For the second time, the Detroit Tigers selected the son of Assistant General Manager Al Avila. After selecting him out of high school in 2005, Alex opted to attend Alabama to refine his game, and he turned himself into a solid prospect; one the Tigers popped in the fifth round this year. Playing regularly (60) games as a true freshman, Alex was the Tide's primary designated hitter throughout the 2006 season. In the end, he hit .271 with forty runs driven in. During his sophomore campaign, Avila mixed time between the infield corners and DH, while leading the team with 14 home runs and hitting .291. SEC coaches named him to the All-SEC 2nd Team, while SEBaseball.com named him to the honorable mention squad.
Alabama moved him behind the plate to take advantage of his arm strength heading to his third season, and the move improved his draft stock. In preparation for that, Alex spent some time in the summer of 2007 working with Tiger catch Ivan Rodriguez. Avila's offense took another step forward this year, posting a strong .343 average while again leading the team with 17 home runs. Avila also led the team with 62 runs driven in and 147 total bases on the season. In the post-season, at the Conway Regional, Avila hit at a .417 clip and was commensurately named to the All-Tournament Team. Alex was also named to the SEC All-Tournament Team on the back of a .375 average and four RBI in four games.

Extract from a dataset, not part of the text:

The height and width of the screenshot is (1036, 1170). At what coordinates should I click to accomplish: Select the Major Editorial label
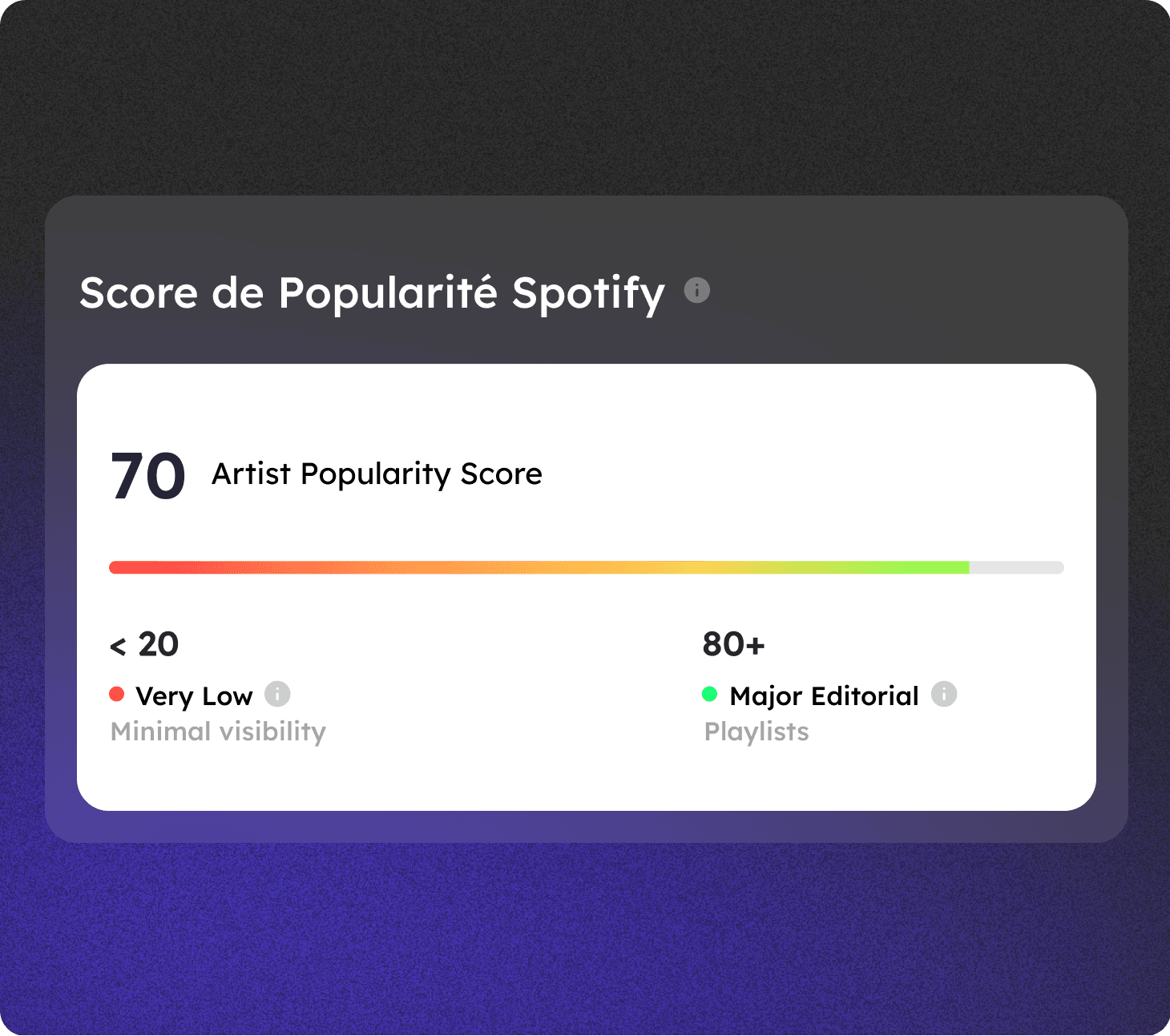coord(824,696)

The Tigers debuted Avila in A-ball with West Michigan, and after a modest ten-game start in June, he went on a tear through July and August. As the Runner-Up for the TigsTown West Michigan Player of the Month, Avila hit a shiny .337/.402/.382, with four doubles and nearly as many walks as strikeouts. He was a bridesmaid no more in August, taking home the Player of the Month honor himself; posting a .326/.406/.461 line with nine more doubles and his first professional home run.
Avila's best tool is his bat, followed by his strong right arm. His arm strength and difficulties in the field at third base are the primary reasons he was moved behind the plate. He has shown a pretty good aptitude for the position, but he is still raw as a backstop. His arm strength plays well, lending to 1.85-1.90 pop times in workouts. His footwork needs refinement for him to gain additional accuracy on his throws. Alex did call his own games behind the plate this year, which is a positive on his side. Early returns from coaches last summer indicated he was taking well to the position, and he could stay there long term.
At the plate, Alex is extremely selective, almost to a fault. He is willing to take the closest of pitches simply because his batting eye is that refined. While still an excellent hitter that can square up those pitches he deems acceptable, he might be better served by becoming a touch more aggressive. He has average power to all fields and he should be able to drive doubles and hit 12-18 home runs annually at his peak. His offensive profile is similar to that of Joe Mauer in that he should hit for average, draw walks, and have average power; though few expect him to peak at as high a level as Mauer.
Having spent extensive time around the game throughout his youth, Avila is very poised on the field and very knowledgeable regarding the intricacies of the game. If he can stick at catcher over the next few years, he should be the heir apparent to Gerald Laird in Detroit. He has the stick and the work ethic to make it happen, and his refined bat could move him quicker than some expect.
Performance Level Team AB AVG 2B HR RBI SO BB OBP% SLG% A
Avila has a thick frame that lends well to catching. He was durable throughout college, and he showed little wear as the season progressed and he continued to participate in the fall instructional league. As he becomes a more efficient receiver behind the plate, his risk of injury should decrease even more.
Avila was invited to Major League camp this spring, more because he provided an additional glove during times of heavy pitcher workload, than that he actually had a chance to make the Tiger roster. The organization likes his bat and believes in his glove, and they are expected to push him aggressively. After a very strong showing in West Michigan in 2008, starting the 2009 season in Lakeland is not out of the realm of possibility. If he does that, he could see Detroit by the close of 2010 for a cup of coffee.